Atm the kernel has only access to the usb device OR sd-card, not both at the same time. All files needed by the kernel to do its job has to be on the device the game is readed from (nincfg.bin, controller.ini, ninmem.raw and ndebug.log).
It would be better to make the loader accept arguments and or use a specific spot in memory to load/write the configuration but thats up to the dev team.
I agree with this. I'd say keep the first argument as the calling location, as that seems to be the standard. Then, either combine all the config settings into the second argument comma separated or each setting into its own argument. I'd lean to the second one. Something like:
argv[0] = "sd:/apps/Nintendont/boot.dol"
argv[1] = "CONFIG_CFG_AUTO_BOOT=1"
argv[2] = "CONFIG_GAME_PATH=/games/Zelda/game.iso"
argv[3] = "CONFIG_CFG_USB=1"
I like using strings so that if settings change, old code would still work.
You'd want these to override the settings in the config file, so it would processed after the ConfigReset, but before asking the user for USB/SD.
I would also like to point the kernel to a location in memory where it can read the config, rather than from a file. Maybe near 0x[1|9]0004100, as we're already using that area to communicate between the loader and the kernel. The loader could write the config structure to memory there, and the kernel could read it, rather than using file access.
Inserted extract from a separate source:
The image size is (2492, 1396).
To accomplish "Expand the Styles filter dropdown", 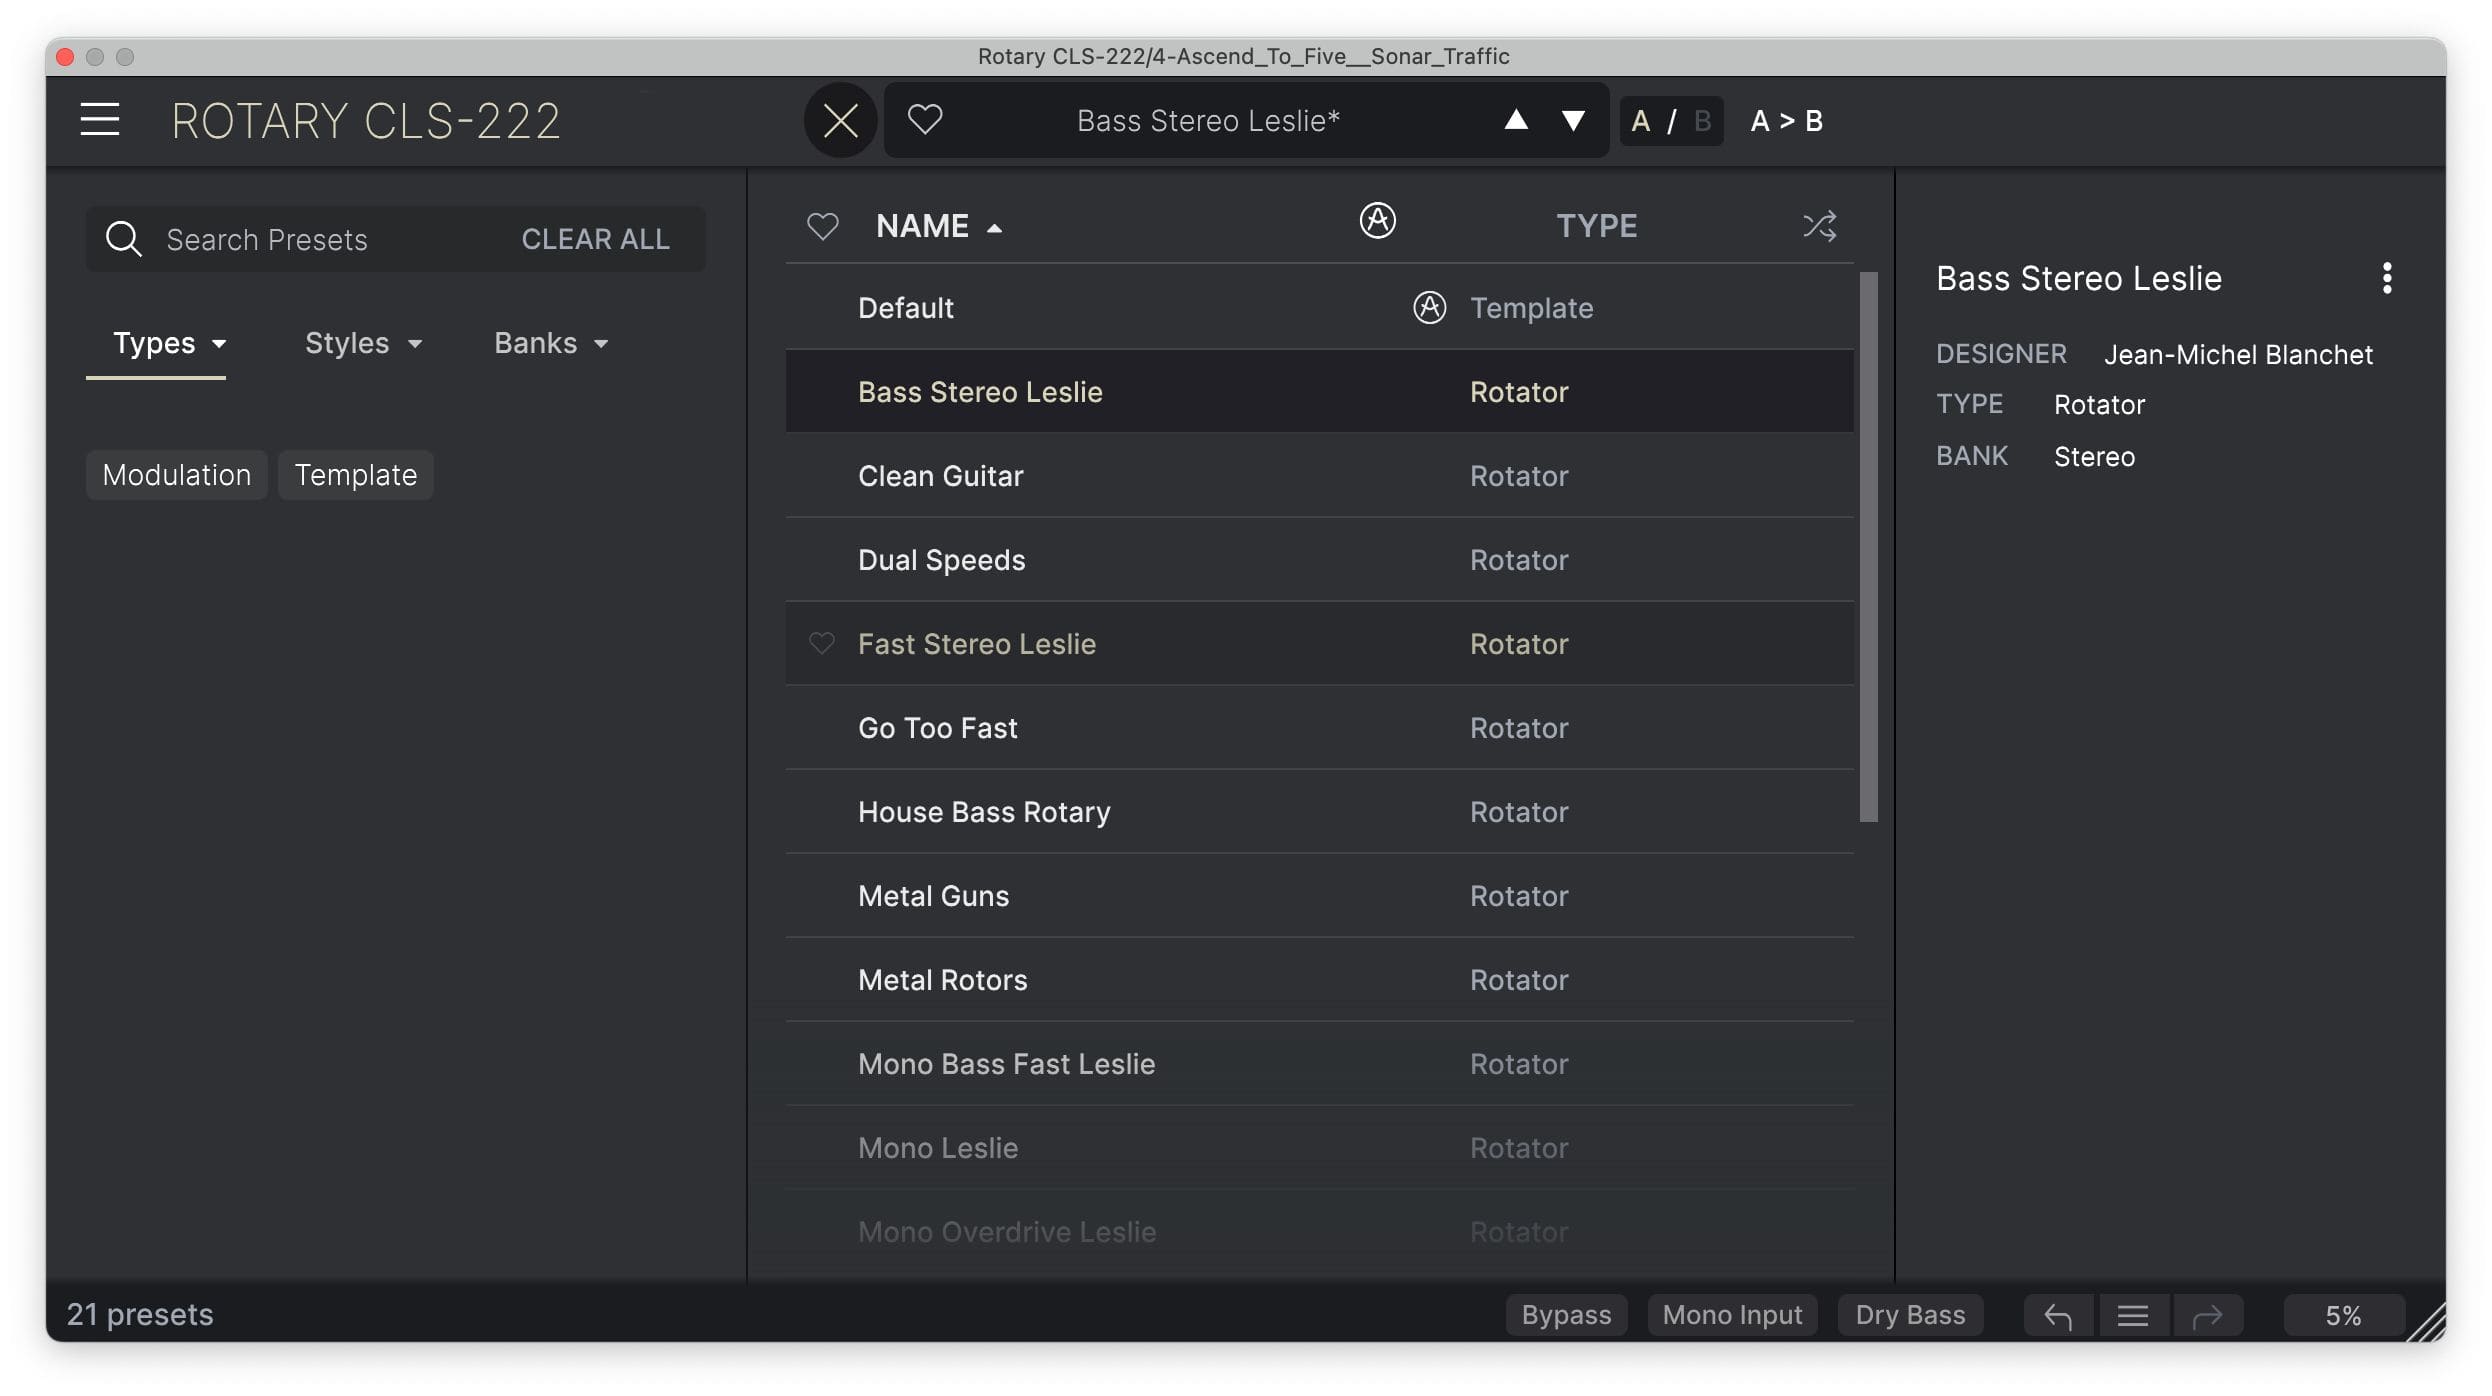I will coord(359,342).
In a related a note, a common header file with all global memory locations in it would be nice, rather than having hard-coded values like the 90004100/10004100 in loader/main.c and kernel/common.c.
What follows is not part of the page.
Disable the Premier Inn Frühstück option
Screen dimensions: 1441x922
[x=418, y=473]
While I'm making wishes, at some point I think we're going to need to replace the ARAM DMA patches with code that does the memcopy in the kernel, rather than in the PowerPC where it's being done now. ARQPostRequest and ARStartDMA accept requests to copy memory from the main RAM to the ARAM on a gamecube which are normally handed off to other hardware, with a callback function for when its done. This mode isn't supported by the Wii, according to
http://wiibrew.org/wiki/Hardware/DSP. The patches just immediately do the copies instead and immediately call the callback. This method appears to work in most cases, but it will likely cause stuttering in game, during the copy. It would probably work better to have the ARM do these copies instead. Maybe using a method similar to the way the Disk interface patches work? (see dip.cpp/h, DI.c/h). It would probably need to have a max size to process at one time, breaking the copy into multiple chunks in the while loop in main(), so that controller information is still updated at a reasonable rate.
Glad to see some new committers and others working on this. If anyone else wants to start working on these, feel free. I don't have time myself right now, but I'll probably start looking at some of them myself eventually if no one else does.